Other Egyptian Objects
Lafayette College’s Special Collections holds several additional Egyptian objects, including the slate tablet that was donated to the college along with the papyrus. The “golden spread eagle” (pectoral) from the original donation was stolen from the Lafayette Library in 1979, put onto the market, and eventually purchased by the Museum of Fine Arts, Boston, in 1981. Clear title was granted to the MFA in 1992, after arbitration with the college. (Link to an image and further information about the pectoral from the MFA.)

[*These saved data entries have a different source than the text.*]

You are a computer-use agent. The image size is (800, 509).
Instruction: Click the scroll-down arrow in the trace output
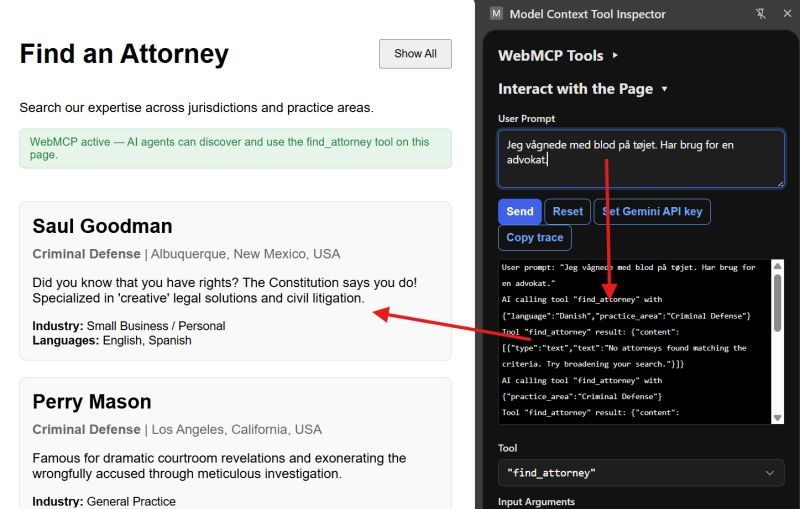click(x=778, y=417)
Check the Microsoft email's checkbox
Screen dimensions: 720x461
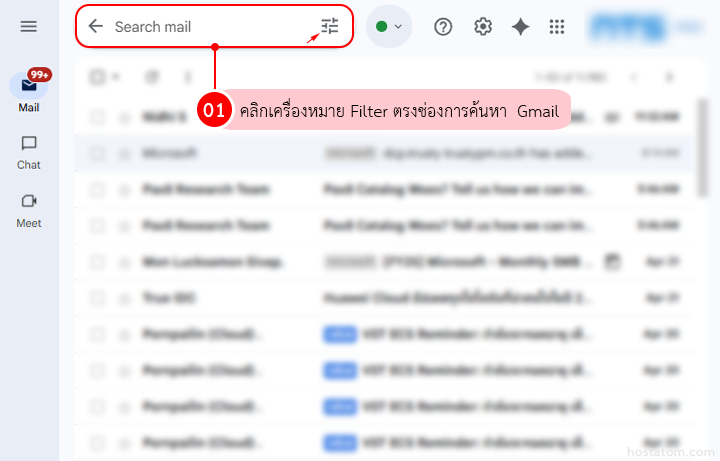pyautogui.click(x=97, y=153)
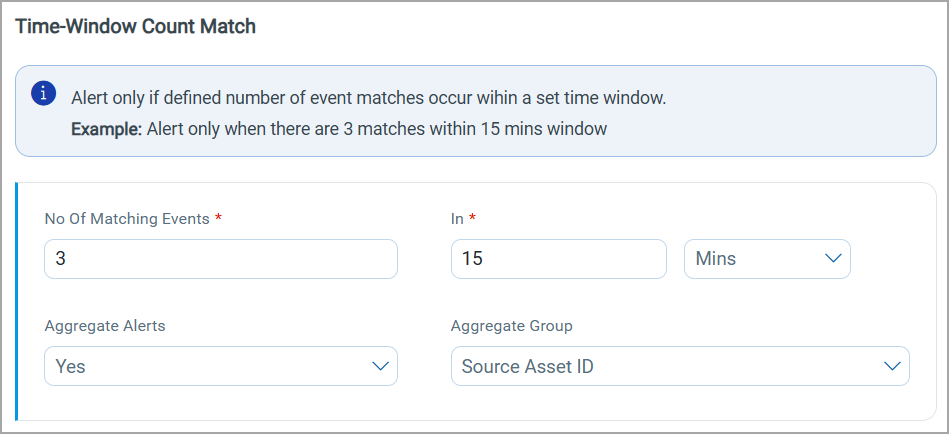The image size is (949, 434).
Task: Focus the No Of Matching Events input field
Action: [220, 258]
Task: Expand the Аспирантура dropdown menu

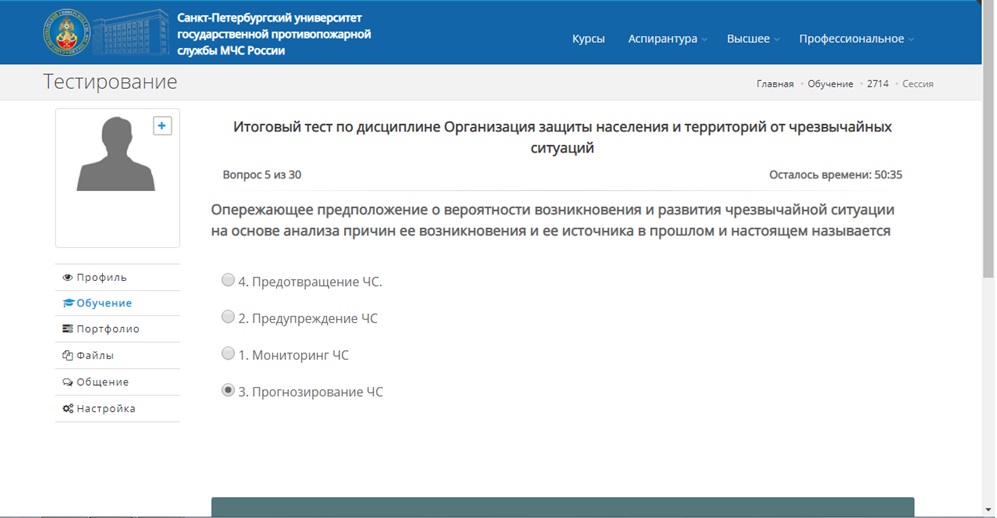Action: [x=667, y=39]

The tablet, which is described in the 1860 Seyffarth article, is thought by scholars to be a fake. Professor David Silverman (University of Pennsylvania Museum) has identified the image as a crude copy of the harvest scene from the Tomb of Khaemhet in Thebes. Professor Stephen P. Harvey (University of Chicago) concurs “that the piece is not an ancient Egyptian original. In particular, the inscription is added from another source and is attempting to represent the names and titles of an individual.”
Egyptian Tablet
Seven other Egyptian pieces—papyrus fragments with Coptic text, papyrus fragments from the book of the Dead, fragments of linen mummy wrappings, and a wooden coffin fragment—were donated to the college in 2005 by Drs. Bart DeGregorio and Dominic Mariano.
In an October 10, 2012 post “Newly Found Fragments from Codex Tchacos” researcher Alin Suciu suggests that the papyrus fragments with Coptic text belong to the Book of Allogenes in the Codex Tchacos.